◆ Problem details
Filter this listing down to the lines that contain the word "question", and copy them.

◆ Dataset excerpts
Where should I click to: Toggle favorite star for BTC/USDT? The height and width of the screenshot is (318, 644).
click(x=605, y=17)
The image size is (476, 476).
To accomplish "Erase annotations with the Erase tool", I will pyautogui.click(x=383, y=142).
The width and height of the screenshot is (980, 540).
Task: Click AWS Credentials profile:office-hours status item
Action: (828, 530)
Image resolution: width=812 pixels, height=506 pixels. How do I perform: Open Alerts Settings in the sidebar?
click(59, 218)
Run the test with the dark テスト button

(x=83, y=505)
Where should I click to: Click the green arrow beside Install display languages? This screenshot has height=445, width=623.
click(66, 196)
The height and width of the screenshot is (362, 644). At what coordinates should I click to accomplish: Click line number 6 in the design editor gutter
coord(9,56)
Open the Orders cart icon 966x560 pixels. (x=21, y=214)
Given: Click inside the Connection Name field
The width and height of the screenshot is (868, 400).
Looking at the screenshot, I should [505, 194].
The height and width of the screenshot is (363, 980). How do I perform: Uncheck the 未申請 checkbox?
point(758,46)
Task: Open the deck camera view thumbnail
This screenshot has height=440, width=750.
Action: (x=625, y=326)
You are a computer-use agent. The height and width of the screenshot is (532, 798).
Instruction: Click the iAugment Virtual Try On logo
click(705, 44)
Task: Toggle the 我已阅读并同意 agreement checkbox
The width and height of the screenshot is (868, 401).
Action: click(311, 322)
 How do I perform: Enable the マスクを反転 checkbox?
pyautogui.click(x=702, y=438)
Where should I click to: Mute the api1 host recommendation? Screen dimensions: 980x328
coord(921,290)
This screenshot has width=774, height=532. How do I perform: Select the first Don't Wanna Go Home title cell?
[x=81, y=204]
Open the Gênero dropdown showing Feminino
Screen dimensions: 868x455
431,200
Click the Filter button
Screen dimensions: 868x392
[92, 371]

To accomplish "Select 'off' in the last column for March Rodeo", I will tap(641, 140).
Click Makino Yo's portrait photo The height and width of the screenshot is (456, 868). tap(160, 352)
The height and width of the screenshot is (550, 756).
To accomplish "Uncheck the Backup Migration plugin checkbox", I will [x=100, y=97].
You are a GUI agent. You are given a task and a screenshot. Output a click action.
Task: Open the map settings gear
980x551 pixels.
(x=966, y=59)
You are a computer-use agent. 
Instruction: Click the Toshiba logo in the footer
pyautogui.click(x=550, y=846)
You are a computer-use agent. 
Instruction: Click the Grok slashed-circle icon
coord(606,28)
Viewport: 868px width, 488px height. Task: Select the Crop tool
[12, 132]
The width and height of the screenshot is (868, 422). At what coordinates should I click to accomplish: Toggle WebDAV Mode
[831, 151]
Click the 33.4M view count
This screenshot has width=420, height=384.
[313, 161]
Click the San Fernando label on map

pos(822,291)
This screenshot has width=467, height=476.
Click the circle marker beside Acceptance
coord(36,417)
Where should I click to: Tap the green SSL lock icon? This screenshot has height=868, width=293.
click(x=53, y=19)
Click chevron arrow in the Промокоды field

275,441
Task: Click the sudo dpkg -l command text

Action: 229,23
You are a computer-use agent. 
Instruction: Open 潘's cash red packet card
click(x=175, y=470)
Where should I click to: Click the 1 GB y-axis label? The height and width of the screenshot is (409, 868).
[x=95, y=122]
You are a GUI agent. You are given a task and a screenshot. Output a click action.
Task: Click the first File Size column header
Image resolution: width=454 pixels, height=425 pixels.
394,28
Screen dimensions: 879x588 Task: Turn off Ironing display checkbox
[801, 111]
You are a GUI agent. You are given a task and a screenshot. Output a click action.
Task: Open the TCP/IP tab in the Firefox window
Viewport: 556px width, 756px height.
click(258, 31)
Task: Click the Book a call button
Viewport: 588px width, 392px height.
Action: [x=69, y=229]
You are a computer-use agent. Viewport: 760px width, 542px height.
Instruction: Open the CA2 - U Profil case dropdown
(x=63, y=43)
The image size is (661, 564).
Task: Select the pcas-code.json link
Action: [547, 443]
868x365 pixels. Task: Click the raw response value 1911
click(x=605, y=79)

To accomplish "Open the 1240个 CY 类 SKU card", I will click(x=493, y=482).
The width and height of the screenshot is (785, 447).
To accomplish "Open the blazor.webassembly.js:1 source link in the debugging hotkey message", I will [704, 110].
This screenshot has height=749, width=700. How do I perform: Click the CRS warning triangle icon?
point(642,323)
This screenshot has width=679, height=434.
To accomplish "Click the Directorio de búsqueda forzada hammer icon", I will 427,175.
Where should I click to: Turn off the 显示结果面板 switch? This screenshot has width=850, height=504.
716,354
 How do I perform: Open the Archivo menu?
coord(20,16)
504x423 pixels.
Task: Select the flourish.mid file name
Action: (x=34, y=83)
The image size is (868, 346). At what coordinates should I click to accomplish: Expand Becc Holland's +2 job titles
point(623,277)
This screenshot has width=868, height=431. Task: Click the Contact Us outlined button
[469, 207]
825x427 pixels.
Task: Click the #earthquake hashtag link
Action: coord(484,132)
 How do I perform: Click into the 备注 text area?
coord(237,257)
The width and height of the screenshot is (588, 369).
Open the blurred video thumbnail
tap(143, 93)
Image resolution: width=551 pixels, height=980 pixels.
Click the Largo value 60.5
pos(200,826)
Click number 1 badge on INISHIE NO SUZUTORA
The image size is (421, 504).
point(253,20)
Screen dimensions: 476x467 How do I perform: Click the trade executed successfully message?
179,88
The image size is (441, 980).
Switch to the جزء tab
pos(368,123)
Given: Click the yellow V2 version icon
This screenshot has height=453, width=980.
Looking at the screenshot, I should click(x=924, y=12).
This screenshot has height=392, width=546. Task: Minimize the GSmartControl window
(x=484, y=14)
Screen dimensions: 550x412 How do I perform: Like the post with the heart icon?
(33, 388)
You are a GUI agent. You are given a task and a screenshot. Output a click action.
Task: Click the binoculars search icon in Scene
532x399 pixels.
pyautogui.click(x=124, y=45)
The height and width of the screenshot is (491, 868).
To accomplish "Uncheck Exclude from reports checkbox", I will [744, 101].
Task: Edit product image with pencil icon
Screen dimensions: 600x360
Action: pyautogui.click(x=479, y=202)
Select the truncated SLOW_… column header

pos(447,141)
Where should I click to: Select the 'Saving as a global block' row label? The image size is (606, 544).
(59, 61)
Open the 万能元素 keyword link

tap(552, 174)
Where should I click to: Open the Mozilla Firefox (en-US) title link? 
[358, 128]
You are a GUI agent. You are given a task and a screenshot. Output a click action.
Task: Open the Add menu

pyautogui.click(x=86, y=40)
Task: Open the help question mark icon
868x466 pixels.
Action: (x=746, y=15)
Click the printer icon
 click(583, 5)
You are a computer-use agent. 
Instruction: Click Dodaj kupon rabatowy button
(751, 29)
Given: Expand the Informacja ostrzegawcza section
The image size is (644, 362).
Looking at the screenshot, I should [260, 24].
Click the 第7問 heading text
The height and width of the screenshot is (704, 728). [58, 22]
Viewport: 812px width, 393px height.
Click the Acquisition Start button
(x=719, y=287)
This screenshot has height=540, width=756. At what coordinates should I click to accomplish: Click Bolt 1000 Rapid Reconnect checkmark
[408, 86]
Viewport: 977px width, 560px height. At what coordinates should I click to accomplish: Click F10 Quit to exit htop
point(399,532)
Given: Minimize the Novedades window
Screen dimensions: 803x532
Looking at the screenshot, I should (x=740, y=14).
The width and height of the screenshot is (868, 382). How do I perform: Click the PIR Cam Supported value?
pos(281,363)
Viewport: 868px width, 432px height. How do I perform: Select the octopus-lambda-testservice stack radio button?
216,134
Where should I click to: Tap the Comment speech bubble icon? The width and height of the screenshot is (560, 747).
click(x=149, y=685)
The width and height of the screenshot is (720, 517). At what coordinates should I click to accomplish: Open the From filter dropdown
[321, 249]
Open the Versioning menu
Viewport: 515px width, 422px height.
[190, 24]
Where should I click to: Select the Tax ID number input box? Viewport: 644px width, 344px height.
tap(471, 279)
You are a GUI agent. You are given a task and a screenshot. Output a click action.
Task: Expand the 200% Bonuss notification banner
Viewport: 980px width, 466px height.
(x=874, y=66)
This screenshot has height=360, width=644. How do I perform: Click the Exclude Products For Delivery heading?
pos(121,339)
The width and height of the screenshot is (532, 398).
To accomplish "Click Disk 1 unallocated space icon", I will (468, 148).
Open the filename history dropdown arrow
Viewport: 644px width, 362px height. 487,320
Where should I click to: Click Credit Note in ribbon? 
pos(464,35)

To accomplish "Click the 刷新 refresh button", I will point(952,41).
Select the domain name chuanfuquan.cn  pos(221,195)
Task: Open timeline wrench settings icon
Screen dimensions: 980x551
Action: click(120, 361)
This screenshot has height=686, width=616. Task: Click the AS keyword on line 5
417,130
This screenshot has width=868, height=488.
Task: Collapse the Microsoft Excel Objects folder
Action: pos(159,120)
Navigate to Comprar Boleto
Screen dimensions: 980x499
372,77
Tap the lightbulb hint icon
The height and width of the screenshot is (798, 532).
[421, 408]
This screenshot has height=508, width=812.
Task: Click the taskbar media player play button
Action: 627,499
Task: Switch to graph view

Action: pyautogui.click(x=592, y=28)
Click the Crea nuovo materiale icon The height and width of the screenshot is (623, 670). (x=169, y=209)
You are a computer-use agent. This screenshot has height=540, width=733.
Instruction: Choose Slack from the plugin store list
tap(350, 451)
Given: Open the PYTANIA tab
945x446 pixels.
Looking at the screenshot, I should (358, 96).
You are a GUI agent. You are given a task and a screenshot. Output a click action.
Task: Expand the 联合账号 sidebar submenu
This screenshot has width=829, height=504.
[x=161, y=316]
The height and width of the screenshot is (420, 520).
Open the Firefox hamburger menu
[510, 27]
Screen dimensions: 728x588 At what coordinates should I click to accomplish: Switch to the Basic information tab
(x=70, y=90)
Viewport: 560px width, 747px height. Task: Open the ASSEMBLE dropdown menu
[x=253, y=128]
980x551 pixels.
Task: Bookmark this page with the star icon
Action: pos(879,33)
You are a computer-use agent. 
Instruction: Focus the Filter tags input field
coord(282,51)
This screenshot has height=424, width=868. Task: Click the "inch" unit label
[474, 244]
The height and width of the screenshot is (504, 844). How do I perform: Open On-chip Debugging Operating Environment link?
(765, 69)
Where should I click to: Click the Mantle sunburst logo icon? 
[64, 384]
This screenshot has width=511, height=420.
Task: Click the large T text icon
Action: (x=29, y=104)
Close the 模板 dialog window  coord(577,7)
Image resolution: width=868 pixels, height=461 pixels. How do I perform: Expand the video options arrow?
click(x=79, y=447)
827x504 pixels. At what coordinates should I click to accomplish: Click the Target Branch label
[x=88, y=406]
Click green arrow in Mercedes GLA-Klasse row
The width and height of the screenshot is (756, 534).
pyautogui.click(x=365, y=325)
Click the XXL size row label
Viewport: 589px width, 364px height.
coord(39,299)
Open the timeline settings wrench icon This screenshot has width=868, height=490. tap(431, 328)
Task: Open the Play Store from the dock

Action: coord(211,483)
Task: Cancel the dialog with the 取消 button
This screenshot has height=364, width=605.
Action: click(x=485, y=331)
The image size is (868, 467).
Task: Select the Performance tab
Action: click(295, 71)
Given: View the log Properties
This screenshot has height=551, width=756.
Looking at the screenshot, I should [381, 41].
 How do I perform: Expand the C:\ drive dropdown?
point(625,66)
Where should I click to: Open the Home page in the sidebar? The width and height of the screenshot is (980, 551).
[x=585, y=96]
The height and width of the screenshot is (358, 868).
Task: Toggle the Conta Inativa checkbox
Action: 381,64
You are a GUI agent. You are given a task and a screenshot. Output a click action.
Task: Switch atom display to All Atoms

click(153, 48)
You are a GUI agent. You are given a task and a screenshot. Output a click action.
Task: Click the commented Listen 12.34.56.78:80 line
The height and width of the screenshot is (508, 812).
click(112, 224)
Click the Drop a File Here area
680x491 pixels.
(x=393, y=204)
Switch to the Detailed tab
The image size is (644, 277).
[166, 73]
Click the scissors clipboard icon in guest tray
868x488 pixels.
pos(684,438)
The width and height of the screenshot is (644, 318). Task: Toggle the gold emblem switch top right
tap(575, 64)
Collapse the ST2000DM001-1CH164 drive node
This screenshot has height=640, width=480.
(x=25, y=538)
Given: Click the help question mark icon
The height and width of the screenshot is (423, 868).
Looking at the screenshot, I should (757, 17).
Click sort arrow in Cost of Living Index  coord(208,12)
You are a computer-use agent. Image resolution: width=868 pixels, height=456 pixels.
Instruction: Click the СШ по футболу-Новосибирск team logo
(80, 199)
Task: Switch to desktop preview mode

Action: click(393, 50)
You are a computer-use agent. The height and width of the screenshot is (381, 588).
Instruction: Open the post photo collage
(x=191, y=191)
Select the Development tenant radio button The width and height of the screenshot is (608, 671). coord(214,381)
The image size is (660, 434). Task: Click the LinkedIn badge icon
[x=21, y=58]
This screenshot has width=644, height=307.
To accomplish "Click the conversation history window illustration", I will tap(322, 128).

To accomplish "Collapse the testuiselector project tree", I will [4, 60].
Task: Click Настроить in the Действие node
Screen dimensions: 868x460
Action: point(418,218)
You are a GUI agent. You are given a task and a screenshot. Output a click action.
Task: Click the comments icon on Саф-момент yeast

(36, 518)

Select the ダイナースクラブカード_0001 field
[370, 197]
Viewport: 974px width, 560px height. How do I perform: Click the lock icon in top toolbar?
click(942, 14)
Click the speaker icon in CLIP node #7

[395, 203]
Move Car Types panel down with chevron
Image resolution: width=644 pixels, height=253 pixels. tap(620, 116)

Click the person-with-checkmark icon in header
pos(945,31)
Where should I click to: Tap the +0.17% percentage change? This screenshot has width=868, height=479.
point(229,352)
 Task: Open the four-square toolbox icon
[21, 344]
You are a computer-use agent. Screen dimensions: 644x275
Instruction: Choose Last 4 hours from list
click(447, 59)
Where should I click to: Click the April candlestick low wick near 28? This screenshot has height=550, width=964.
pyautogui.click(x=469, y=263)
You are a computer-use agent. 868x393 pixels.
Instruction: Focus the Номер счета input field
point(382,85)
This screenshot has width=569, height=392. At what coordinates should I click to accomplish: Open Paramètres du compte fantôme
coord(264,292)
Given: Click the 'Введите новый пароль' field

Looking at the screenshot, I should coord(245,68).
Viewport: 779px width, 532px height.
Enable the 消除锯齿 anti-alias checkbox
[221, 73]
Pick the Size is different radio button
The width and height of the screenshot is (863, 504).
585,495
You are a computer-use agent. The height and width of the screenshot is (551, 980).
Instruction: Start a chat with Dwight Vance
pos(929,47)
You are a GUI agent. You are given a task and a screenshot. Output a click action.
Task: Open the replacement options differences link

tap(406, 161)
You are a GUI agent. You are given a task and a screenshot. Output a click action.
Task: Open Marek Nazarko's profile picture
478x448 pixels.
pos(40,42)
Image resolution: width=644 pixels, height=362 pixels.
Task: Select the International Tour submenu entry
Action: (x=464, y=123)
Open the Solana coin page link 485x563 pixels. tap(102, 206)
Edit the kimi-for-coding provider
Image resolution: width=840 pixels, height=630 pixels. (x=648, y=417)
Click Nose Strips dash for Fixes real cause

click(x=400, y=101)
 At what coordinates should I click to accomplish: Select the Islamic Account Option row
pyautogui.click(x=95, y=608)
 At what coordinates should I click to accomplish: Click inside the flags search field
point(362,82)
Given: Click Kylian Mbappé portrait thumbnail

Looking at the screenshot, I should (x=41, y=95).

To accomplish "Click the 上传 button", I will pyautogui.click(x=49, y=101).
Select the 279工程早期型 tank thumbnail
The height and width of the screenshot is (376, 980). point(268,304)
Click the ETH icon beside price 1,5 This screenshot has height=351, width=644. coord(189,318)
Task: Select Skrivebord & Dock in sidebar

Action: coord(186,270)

◆ Solution to this exercise
Task: Open the help question mark icon
Given: Click the help question mark icon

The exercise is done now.